## [ACTIVITY]
Each record is to be printed again precisely as it reads.

## [RECORDS FOR THIS TASK]
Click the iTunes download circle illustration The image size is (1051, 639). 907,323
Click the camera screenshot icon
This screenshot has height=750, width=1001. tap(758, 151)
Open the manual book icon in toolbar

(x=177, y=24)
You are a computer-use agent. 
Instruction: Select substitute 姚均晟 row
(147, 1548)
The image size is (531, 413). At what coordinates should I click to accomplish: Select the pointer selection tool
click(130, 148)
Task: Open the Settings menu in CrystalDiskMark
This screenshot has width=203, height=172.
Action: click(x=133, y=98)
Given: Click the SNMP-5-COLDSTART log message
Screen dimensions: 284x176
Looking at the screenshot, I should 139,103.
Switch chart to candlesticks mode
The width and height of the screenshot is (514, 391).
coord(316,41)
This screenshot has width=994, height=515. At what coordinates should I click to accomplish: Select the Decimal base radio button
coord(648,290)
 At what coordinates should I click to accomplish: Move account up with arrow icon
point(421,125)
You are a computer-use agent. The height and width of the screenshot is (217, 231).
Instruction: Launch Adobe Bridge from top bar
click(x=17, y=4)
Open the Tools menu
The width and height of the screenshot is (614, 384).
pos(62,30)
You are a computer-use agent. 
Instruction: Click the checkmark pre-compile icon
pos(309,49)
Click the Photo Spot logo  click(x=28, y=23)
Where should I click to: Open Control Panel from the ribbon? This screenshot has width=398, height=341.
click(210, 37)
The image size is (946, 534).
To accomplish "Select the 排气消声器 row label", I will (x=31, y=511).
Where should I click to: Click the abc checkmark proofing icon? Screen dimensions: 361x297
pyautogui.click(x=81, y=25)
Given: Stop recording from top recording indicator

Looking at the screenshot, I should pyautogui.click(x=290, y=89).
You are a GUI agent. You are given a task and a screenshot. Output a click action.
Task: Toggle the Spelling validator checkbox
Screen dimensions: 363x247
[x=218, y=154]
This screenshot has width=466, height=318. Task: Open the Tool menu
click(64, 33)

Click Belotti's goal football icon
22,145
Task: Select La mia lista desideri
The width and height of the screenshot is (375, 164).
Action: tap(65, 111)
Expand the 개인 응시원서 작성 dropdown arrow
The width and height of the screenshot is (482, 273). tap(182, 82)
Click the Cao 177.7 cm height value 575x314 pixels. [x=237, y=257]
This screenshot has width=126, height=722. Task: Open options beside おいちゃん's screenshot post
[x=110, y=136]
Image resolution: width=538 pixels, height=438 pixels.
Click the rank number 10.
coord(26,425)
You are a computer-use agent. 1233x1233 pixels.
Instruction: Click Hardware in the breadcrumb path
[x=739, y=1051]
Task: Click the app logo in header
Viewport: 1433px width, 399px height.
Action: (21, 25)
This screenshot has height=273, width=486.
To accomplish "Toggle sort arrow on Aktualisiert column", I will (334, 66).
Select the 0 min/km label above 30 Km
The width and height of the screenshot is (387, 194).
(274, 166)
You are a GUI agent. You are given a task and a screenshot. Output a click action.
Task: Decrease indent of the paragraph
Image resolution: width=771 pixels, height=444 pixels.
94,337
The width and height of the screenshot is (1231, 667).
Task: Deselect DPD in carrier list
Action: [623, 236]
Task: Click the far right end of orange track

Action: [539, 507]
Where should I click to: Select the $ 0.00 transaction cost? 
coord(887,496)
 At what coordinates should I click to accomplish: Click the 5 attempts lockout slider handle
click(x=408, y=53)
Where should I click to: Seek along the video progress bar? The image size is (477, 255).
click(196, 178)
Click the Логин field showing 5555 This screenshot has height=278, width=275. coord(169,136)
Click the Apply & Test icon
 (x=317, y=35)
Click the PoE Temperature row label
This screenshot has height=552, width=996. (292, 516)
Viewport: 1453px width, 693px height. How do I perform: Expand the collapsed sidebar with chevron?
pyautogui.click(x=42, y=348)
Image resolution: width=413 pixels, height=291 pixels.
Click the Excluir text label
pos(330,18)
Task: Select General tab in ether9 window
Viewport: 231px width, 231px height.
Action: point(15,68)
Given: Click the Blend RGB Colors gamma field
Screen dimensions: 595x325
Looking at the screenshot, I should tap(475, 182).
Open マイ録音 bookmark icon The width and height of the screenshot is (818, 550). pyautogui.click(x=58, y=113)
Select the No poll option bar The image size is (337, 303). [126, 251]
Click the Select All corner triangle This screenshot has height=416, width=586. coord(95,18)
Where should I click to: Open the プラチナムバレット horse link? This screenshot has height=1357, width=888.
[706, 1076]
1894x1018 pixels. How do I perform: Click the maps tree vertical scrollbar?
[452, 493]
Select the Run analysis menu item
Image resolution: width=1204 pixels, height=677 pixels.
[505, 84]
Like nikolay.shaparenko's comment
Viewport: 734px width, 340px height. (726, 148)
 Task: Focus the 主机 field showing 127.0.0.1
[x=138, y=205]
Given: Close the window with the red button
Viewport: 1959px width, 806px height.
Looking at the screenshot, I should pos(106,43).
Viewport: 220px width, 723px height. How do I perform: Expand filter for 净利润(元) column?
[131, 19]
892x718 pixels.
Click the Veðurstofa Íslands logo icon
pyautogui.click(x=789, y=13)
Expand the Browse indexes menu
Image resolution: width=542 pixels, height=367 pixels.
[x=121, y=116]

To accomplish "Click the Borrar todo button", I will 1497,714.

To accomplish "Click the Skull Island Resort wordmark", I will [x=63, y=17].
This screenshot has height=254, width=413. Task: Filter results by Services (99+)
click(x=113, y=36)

## [YOUR SOLUTION]
Click the iTunes download circle illustration The image size is (1051, 639). 907,323
Click the camera screenshot icon
This screenshot has height=750, width=1001. tap(758, 151)
Open the manual book icon in toolbar

(x=177, y=24)
You are a computer-use agent. 
Instruction: Select substitute 姚均晟 row
(147, 1548)
The image size is (531, 413). At what coordinates should I click to accomplish: Select the pointer selection tool
click(130, 148)
Task: Open the Settings menu in CrystalDiskMark
This screenshot has width=203, height=172.
Action: click(x=133, y=98)
Given: Click the SNMP-5-COLDSTART log message
Screen dimensions: 284x176
Looking at the screenshot, I should 139,103.
Switch chart to candlesticks mode
The width and height of the screenshot is (514, 391).
coord(316,41)
This screenshot has width=994, height=515. At what coordinates should I click to accomplish: Select the Decimal base radio button
coord(648,290)
 At what coordinates should I click to accomplish: Move account up with arrow icon
point(421,125)
You are a computer-use agent. The height and width of the screenshot is (217, 231).
Instruction: Launch Adobe Bridge from top bar
click(x=17, y=4)
Open the Tools menu
The width and height of the screenshot is (614, 384).
pos(62,30)
You are a computer-use agent. 
Instruction: Click the checkmark pre-compile icon
pos(309,49)
Click the Photo Spot logo  click(x=28, y=23)
Where should I click to: Open Control Panel from the ribbon? This screenshot has width=398, height=341.
click(210, 37)
The image size is (946, 534).
To accomplish "Select the 排气消声器 row label", I will (x=31, y=511).
Where should I click to: Click the abc checkmark proofing icon? Screen dimensions: 361x297
pyautogui.click(x=81, y=25)
Given: Stop recording from top recording indicator

Looking at the screenshot, I should pyautogui.click(x=290, y=89).
You are a GUI agent. You are given a task and a screenshot. Output a click action.
Task: Toggle the Spelling validator checkbox
Screen dimensions: 363x247
[x=218, y=154]
This screenshot has width=466, height=318. Task: Open the Tool menu
click(64, 33)

Click Belotti's goal football icon
22,145
Task: Select La mia lista desideri
The width and height of the screenshot is (375, 164).
Action: tap(65, 111)
Expand the 개인 응시원서 작성 dropdown arrow
The width and height of the screenshot is (482, 273). tap(182, 82)
Click the Cao 177.7 cm height value 575x314 pixels. [x=237, y=257]
This screenshot has width=126, height=722. Task: Open options beside おいちゃん's screenshot post
[x=110, y=136]
Image resolution: width=538 pixels, height=438 pixels.
Click the rank number 10.
coord(26,425)
You are a computer-use agent. 1233x1233 pixels.
Instruction: Click Hardware in the breadcrumb path
[x=739, y=1051]
Task: Click the app logo in header
Viewport: 1433px width, 399px height.
Action: (21, 25)
This screenshot has height=273, width=486.
To accomplish "Toggle sort arrow on Aktualisiert column", I will (334, 66).
Select the 0 min/km label above 30 Km
The width and height of the screenshot is (387, 194).
(274, 166)
You are a GUI agent. You are given a task and a screenshot. Output a click action.
Task: Decrease indent of the paragraph
Image resolution: width=771 pixels, height=444 pixels.
94,337
The width and height of the screenshot is (1231, 667).
Task: Deselect DPD in carrier list
Action: [623, 236]
Task: Click the far right end of orange track

Action: [539, 507]
Where should I click to: Select the $ 0.00 transaction cost? 
coord(887,496)
 At what coordinates should I click to accomplish: Click the 5 attempts lockout slider handle
click(x=408, y=53)
Where should I click to: Seek along the video progress bar? The image size is (477, 255).
click(196, 178)
Click the Логин field showing 5555 This screenshot has height=278, width=275. coord(169,136)
Click the Apply & Test icon
 (x=317, y=35)
Click the PoE Temperature row label
This screenshot has height=552, width=996. (292, 516)
Viewport: 1453px width, 693px height. How do I perform: Expand the collapsed sidebar with chevron?
pyautogui.click(x=42, y=348)
Image resolution: width=413 pixels, height=291 pixels.
Click the Excluir text label
pos(330,18)
Task: Select General tab in ether9 window
Viewport: 231px width, 231px height.
Action: point(15,68)
Given: Click the Blend RGB Colors gamma field
Screen dimensions: 595x325
Looking at the screenshot, I should tap(475, 182).
Open マイ録音 bookmark icon The width and height of the screenshot is (818, 550). pyautogui.click(x=58, y=113)
Select the No poll option bar The image size is (337, 303). [126, 251]
Click the Select All corner triangle This screenshot has height=416, width=586. coord(95,18)
Where should I click to: Open the プラチナムバレット horse link? This screenshot has height=1357, width=888.
[706, 1076]
1894x1018 pixels. How do I perform: Click the maps tree vertical scrollbar?
[452, 493]
Select the Run analysis menu item
Image resolution: width=1204 pixels, height=677 pixels.
[505, 84]
Like nikolay.shaparenko's comment
Viewport: 734px width, 340px height. (726, 148)
 Task: Focus the 主机 field showing 127.0.0.1
[x=138, y=205]
Given: Close the window with the red button
Viewport: 1959px width, 806px height.
Looking at the screenshot, I should pos(106,43).
Viewport: 220px width, 723px height. How do I perform: Expand filter for 净利润(元) column?
[131, 19]
892x718 pixels.
Click the Veðurstofa Íslands logo icon
pyautogui.click(x=789, y=13)
Expand the Browse indexes menu
Image resolution: width=542 pixels, height=367 pixels.
[x=121, y=116]

To accomplish "Click the Borrar todo button", I will 1497,714.

To accomplish "Click the Skull Island Resort wordmark", I will [x=63, y=17].
This screenshot has height=254, width=413. Task: Filter results by Services (99+)
click(x=113, y=36)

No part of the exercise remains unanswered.